September 6, 2022
ALEXANDRIA, Va. (Kratos/Constellations) — It’s only a matter of time before a quantum computer is developed with the number of physical qubits required to render current public key encryption obsolete.
The nightmare scenario of “Q-Day” is not the sci-fi fantasy it was in the early 1990s. The most cautious experts believe a quantum computer could be developed by 2025 that’s powerful enough to break a 2048-bit RSA key in a matter of hours—a feat that would take trillions of years for a conventional supercomputer. Most experts expect to reach a critical point in 15 years, according to the latest Quantum Threat Timeline Report.

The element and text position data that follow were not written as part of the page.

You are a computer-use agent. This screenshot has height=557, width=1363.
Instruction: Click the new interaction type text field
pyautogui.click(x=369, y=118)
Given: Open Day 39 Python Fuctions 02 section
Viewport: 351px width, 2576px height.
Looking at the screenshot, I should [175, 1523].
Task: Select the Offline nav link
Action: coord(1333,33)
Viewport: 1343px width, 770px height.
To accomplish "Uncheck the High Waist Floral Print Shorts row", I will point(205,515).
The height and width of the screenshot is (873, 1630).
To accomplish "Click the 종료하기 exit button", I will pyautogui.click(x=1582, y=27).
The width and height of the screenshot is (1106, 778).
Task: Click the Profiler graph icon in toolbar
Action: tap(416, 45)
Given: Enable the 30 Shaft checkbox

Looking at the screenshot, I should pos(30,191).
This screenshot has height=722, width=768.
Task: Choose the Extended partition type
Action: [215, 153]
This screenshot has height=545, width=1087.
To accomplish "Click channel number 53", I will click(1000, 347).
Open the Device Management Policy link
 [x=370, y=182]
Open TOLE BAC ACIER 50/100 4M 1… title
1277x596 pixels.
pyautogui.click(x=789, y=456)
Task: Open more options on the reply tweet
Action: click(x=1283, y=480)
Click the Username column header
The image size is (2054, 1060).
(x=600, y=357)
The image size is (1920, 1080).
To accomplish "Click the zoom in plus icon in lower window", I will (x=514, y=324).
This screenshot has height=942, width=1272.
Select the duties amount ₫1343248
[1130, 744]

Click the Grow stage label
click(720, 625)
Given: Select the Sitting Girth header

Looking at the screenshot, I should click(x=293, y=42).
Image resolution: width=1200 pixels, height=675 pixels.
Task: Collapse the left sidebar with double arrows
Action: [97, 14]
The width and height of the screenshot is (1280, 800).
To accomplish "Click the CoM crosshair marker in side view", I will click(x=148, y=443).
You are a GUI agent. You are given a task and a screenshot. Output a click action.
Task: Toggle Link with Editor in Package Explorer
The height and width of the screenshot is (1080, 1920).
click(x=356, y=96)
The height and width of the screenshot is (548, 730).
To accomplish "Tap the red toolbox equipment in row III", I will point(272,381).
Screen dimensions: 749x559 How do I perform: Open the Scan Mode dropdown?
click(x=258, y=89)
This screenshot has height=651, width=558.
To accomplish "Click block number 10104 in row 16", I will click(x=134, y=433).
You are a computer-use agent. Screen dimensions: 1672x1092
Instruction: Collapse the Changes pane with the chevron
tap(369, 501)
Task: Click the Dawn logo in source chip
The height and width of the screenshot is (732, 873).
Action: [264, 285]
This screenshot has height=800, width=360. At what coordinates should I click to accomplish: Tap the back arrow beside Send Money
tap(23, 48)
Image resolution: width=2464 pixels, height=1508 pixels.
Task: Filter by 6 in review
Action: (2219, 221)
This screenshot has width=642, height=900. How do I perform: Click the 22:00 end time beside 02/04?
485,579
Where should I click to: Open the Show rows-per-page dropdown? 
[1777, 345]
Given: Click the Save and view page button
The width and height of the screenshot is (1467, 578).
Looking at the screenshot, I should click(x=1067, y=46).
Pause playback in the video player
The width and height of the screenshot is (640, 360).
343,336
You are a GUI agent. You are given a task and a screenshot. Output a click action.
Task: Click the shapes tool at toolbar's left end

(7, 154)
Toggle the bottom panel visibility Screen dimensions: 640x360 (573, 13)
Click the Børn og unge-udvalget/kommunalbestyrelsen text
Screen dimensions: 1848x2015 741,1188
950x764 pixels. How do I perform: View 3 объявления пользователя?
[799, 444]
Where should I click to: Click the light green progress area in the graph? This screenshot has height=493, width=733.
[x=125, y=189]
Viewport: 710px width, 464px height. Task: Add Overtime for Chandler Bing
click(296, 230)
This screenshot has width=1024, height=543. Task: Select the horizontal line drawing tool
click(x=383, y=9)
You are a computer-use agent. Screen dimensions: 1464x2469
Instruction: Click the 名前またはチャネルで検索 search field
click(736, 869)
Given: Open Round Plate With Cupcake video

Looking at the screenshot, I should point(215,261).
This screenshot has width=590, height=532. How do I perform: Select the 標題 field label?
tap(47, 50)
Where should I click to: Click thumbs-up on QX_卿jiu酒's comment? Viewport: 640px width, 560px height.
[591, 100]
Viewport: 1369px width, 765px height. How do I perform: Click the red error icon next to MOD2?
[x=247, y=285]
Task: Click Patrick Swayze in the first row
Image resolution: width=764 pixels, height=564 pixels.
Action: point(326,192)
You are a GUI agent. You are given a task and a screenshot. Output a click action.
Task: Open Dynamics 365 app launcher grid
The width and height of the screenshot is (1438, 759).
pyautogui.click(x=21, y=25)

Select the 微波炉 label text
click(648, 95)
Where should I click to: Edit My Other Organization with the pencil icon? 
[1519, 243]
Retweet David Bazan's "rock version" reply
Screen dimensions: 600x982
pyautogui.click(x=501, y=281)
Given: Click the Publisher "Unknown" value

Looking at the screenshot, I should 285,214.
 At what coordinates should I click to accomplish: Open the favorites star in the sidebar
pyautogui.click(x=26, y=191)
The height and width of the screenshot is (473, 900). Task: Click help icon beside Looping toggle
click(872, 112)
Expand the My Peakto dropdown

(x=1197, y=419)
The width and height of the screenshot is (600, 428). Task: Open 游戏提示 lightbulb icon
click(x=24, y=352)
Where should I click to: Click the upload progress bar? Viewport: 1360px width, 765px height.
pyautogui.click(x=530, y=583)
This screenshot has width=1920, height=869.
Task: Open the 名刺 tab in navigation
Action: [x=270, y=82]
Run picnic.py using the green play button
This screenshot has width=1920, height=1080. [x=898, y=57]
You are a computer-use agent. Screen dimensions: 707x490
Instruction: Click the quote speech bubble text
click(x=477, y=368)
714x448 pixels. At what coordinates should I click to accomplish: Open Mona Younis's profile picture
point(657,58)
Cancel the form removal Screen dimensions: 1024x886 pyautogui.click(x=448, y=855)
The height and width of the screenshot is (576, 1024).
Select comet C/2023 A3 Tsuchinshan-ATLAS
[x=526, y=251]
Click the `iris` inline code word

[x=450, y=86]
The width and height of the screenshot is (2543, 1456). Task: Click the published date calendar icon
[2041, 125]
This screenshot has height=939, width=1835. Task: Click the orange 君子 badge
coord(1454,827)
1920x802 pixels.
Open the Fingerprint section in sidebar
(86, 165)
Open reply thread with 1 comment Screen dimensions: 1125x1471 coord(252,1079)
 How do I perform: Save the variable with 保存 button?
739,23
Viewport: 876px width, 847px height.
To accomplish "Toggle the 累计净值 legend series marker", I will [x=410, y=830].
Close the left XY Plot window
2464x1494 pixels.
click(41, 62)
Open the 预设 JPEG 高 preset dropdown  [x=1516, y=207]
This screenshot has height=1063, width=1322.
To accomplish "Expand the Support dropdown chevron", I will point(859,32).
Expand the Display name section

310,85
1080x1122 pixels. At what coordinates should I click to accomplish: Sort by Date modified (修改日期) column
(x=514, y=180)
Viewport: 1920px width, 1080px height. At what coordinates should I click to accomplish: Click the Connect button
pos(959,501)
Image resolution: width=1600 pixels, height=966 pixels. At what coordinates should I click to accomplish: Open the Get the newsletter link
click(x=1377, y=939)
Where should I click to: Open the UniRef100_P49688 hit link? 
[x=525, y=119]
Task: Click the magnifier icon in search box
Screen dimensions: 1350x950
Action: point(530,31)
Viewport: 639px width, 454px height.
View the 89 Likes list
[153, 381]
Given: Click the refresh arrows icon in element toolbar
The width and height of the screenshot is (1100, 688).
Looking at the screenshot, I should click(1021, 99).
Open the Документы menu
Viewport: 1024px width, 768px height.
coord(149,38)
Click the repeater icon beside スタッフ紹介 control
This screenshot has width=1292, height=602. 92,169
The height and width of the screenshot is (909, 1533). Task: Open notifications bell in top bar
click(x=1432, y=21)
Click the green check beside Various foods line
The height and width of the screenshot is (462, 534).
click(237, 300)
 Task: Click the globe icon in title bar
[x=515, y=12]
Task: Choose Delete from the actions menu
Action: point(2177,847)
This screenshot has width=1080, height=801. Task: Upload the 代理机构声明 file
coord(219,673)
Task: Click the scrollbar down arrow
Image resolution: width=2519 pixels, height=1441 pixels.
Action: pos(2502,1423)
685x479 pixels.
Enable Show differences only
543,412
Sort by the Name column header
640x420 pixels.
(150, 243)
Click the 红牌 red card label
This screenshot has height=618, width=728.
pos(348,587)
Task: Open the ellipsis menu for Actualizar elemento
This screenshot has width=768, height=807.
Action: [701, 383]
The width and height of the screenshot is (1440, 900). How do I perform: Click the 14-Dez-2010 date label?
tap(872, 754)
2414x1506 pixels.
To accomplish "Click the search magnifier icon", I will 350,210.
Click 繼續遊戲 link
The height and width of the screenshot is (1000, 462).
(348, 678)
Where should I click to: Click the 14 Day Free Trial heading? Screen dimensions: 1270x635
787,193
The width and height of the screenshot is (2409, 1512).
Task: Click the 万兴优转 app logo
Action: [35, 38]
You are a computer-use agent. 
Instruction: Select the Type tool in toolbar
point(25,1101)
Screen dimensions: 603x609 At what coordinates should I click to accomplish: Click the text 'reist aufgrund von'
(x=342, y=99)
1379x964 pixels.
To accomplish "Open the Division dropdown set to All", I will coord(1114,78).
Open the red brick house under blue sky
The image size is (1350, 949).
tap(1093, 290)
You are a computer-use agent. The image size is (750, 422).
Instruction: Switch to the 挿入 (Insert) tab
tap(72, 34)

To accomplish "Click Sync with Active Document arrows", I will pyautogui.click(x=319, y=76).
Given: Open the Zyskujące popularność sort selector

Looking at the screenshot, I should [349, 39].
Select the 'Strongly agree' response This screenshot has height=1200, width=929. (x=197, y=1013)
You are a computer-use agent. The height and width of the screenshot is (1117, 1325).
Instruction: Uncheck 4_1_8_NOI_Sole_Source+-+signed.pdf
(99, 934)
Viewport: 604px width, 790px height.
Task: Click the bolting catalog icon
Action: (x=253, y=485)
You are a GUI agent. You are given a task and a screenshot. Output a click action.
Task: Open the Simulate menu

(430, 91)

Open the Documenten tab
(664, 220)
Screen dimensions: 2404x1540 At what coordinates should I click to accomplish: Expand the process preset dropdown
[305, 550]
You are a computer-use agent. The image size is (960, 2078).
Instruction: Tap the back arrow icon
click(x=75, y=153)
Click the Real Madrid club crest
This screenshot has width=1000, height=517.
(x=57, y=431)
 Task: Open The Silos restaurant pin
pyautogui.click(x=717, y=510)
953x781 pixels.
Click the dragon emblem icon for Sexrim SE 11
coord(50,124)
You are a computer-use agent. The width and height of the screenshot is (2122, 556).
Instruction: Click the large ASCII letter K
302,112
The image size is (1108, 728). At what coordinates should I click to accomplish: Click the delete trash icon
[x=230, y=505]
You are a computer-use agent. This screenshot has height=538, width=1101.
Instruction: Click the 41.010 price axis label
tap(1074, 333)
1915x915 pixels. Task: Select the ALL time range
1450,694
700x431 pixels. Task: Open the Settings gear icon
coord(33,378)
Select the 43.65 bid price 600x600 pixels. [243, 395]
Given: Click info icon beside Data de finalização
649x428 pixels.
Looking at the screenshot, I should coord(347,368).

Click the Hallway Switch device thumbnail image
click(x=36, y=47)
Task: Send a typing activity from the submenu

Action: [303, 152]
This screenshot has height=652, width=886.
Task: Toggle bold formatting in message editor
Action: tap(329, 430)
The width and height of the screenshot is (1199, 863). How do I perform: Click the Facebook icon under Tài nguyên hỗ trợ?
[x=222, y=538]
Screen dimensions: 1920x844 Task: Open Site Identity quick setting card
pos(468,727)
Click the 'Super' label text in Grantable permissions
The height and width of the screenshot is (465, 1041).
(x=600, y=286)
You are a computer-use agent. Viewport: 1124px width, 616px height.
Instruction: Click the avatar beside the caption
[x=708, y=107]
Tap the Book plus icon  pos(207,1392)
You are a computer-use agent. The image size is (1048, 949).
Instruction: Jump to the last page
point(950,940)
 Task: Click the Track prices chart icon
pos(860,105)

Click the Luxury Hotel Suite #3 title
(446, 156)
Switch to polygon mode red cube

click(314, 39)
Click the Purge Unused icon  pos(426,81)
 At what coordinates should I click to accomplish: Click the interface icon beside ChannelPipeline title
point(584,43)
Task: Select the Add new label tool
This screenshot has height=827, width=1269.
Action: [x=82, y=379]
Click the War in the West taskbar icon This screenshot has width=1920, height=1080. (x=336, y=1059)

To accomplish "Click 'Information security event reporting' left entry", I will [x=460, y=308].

“Some of the scary stories, unfortunately, those are real,” said Chune Yang Lum, CEO of SpeQtral, a Singapore-based company working on satellite-based quantum key distribution (QKD). That a large enough quantum computer will eventually break RSA encryption is “grounded in fact and in physics theory.”
SpeQtral’s recommendation: don’t wait. Governments, agencies and entities with very low cybersecurity risk tolerance should start thinking about migrating to quantum encryption sooner than later. For organizations with a global footprint, satellite-based QKD can assure essentially hack-proof communications.
“It’s inherently required and necessary to start thinking about being quantum secure,” Lum said. “So, think about how to start early, how to migrate and how to plan forward.”